#### The data
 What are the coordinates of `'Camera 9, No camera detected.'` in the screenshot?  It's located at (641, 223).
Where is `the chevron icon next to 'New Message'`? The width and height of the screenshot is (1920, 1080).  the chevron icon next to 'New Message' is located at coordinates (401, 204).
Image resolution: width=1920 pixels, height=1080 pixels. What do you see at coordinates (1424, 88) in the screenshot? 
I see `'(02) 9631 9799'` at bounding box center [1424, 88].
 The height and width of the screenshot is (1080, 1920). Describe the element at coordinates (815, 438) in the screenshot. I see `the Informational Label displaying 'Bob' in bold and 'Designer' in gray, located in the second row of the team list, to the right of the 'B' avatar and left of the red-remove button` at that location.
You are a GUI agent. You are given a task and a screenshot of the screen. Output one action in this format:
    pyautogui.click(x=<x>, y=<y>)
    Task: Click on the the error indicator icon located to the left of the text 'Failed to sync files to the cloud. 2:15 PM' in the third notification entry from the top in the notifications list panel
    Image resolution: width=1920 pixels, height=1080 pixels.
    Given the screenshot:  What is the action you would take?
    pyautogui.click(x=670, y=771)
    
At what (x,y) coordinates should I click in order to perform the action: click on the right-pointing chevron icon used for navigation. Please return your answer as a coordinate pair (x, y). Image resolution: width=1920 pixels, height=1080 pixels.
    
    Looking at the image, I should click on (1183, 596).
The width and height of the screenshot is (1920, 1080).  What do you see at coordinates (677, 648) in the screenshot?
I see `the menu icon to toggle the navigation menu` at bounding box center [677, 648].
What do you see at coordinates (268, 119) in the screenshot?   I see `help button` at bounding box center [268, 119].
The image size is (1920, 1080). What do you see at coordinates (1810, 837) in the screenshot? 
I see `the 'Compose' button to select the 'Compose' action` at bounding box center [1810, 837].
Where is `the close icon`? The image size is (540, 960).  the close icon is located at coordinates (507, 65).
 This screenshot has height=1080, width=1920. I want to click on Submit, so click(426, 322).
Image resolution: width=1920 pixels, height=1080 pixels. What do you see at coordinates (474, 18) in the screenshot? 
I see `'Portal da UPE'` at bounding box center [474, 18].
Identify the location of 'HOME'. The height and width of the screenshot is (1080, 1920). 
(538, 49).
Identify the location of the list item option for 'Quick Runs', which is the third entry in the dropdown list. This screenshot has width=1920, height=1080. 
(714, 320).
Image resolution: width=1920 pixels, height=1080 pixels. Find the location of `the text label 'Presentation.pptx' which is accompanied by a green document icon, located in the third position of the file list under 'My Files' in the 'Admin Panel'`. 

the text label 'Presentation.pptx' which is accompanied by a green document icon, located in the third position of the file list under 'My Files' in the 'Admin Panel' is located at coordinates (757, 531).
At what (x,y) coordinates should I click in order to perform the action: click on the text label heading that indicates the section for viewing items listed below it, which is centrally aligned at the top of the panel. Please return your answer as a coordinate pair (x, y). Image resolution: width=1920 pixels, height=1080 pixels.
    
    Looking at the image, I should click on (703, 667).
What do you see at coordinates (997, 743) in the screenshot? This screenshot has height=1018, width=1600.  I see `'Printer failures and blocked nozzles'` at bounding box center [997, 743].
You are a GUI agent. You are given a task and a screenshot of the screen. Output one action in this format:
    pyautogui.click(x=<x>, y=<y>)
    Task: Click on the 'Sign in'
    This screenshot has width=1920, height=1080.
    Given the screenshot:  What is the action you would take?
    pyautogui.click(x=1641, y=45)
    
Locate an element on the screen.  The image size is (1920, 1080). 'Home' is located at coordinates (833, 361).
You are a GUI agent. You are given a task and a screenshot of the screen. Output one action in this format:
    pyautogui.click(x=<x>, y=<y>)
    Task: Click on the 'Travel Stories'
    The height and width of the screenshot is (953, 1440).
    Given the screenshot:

#### The task
Rewrite the stretch from the line containing "Identify the location of the" through the line containing "(714, 320).", keeping the request, and increase each coordinate in the answer by 18.

#### Written solution
Identify the location of the list item option for 'Quick Runs', which is the third entry in the dropdown list. This screenshot has width=1920, height=1080. 
(732, 338).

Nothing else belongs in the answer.